'''

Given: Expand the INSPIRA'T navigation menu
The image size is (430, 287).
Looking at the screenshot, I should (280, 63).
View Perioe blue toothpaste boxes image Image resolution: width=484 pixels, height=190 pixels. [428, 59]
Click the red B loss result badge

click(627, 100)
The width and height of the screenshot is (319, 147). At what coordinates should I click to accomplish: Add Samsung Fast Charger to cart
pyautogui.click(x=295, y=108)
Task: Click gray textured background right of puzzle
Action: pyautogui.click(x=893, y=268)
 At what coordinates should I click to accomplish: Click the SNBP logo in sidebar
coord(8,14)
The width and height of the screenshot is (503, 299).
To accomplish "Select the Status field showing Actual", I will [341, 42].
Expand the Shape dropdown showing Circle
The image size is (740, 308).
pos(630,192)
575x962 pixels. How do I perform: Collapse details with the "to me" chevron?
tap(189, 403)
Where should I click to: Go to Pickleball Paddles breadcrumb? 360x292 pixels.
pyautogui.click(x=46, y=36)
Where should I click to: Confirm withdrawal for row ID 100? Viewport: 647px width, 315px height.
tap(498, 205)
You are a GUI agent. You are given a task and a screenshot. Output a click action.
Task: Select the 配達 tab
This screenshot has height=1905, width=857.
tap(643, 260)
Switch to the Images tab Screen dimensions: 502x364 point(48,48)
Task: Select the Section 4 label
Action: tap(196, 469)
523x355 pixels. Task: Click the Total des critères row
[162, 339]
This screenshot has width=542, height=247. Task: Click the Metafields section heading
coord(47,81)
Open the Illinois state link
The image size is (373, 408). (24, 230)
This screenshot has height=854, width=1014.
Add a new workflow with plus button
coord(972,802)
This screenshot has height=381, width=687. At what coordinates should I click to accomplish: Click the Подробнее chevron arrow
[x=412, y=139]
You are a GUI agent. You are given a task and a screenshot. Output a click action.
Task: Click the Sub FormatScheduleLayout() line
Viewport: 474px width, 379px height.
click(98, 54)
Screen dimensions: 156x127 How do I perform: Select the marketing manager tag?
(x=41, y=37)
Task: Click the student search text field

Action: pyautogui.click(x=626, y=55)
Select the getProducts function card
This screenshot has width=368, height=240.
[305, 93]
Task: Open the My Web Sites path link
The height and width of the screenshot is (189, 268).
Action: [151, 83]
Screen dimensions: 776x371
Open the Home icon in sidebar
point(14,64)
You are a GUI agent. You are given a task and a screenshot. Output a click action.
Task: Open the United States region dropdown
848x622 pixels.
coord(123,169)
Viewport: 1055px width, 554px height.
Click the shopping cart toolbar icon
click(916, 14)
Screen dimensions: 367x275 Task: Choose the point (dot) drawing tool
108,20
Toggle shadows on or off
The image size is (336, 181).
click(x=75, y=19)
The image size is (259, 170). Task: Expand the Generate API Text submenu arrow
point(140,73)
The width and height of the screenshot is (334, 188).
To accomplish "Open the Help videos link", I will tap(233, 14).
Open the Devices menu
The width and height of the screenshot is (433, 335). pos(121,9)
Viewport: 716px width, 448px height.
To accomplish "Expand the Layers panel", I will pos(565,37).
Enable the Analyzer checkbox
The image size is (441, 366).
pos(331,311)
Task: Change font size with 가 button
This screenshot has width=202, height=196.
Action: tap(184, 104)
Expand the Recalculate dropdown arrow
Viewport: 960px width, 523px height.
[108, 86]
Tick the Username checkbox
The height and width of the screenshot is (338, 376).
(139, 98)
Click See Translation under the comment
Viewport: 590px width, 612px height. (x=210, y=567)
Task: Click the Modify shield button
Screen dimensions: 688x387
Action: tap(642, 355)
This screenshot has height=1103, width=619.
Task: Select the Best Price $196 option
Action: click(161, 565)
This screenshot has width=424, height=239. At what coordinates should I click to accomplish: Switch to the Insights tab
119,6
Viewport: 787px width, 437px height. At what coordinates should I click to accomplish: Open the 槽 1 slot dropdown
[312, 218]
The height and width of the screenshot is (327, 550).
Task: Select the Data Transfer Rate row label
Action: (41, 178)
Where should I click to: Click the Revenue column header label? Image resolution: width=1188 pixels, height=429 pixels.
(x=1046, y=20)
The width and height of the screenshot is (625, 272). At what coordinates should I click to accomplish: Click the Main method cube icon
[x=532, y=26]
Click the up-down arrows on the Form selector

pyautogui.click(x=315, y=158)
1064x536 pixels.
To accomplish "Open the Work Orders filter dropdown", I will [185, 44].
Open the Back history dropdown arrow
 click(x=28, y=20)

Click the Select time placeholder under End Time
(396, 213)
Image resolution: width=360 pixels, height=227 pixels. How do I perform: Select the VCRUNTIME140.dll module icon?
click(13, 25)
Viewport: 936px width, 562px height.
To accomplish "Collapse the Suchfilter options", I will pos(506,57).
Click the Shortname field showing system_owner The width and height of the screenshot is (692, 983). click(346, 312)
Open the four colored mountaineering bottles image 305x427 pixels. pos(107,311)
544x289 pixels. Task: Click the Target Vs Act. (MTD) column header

'''

• [EXERCISE GOAL]
Reproduce exactly the lines above from the line with "This screenshot has height=854, width=1014." to the line with "Task: Open the United States region dropdown", including both, and add nothing.

• [EXERCISE OUTPUT]
This screenshot has height=854, width=1014.
Add a new workflow with plus button
coord(972,802)
This screenshot has height=381, width=687. At what coordinates should I click to accomplish: Click the Подробнее chevron arrow
[x=412, y=139]
You are a GUI agent. You are given a task and a screenshot. Output a click action.
Task: Click the Sub FormatScheduleLayout() line
Viewport: 474px width, 379px height.
click(98, 54)
Screen dimensions: 156x127 How do I perform: Select the marketing manager tag?
(x=41, y=37)
Task: Click the student search text field

Action: pyautogui.click(x=626, y=55)
Select the getProducts function card
This screenshot has width=368, height=240.
[305, 93]
Task: Open the My Web Sites path link
The height and width of the screenshot is (189, 268).
Action: [151, 83]
Screen dimensions: 776x371
Open the Home icon in sidebar
point(14,64)
You are a GUI agent. You are given a task and a screenshot. Output a click action.
Task: Open the United States region dropdown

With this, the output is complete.